• _Work to complete_
In the entries below, how many lines contain "arrow"? Answer with the number and nothing else.

• _Source records_
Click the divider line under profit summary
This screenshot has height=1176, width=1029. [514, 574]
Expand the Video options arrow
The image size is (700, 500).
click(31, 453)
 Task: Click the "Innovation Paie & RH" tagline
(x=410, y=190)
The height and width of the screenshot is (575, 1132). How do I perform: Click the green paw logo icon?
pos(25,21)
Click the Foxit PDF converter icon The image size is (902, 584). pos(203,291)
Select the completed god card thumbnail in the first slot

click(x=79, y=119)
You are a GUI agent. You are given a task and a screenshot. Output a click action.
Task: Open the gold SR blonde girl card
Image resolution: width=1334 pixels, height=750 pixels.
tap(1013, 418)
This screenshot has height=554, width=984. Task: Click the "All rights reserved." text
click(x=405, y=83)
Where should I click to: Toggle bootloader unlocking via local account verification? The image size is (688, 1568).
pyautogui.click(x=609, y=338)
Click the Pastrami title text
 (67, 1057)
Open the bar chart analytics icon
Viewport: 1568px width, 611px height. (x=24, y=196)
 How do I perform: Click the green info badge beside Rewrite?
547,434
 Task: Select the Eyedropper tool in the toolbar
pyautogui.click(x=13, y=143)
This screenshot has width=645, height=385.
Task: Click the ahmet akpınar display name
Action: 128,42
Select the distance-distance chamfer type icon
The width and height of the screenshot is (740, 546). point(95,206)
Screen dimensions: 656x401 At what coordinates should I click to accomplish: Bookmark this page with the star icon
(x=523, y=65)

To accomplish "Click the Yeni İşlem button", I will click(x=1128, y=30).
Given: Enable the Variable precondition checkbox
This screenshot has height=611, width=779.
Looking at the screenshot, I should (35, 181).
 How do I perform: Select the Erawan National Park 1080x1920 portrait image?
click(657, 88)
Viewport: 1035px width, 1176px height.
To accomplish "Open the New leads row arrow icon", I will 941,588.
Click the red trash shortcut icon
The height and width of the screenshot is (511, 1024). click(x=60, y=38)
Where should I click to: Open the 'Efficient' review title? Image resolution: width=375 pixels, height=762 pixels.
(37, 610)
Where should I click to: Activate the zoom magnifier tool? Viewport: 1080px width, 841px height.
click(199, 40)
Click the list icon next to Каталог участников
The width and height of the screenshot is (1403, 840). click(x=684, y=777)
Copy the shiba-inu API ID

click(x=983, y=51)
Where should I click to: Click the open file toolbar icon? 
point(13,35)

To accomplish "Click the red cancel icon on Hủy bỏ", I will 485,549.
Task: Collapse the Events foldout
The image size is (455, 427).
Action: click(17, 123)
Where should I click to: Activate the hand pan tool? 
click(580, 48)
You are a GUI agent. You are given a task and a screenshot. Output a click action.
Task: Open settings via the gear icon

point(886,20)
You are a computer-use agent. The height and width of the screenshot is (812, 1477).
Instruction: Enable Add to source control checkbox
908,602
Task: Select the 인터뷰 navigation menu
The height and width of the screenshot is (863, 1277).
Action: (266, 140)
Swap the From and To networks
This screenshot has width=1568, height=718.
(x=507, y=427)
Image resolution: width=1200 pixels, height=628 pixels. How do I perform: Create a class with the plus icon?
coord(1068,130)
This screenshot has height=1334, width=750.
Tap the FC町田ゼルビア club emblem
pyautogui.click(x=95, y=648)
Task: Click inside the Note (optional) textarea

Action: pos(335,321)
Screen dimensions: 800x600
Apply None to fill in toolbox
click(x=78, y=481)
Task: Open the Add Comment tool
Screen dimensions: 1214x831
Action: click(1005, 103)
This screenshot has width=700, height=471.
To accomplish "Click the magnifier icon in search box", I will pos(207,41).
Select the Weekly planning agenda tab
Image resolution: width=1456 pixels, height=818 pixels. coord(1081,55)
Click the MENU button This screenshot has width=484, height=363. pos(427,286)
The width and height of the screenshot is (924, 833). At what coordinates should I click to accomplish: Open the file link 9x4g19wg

• _Solution for this problem_
2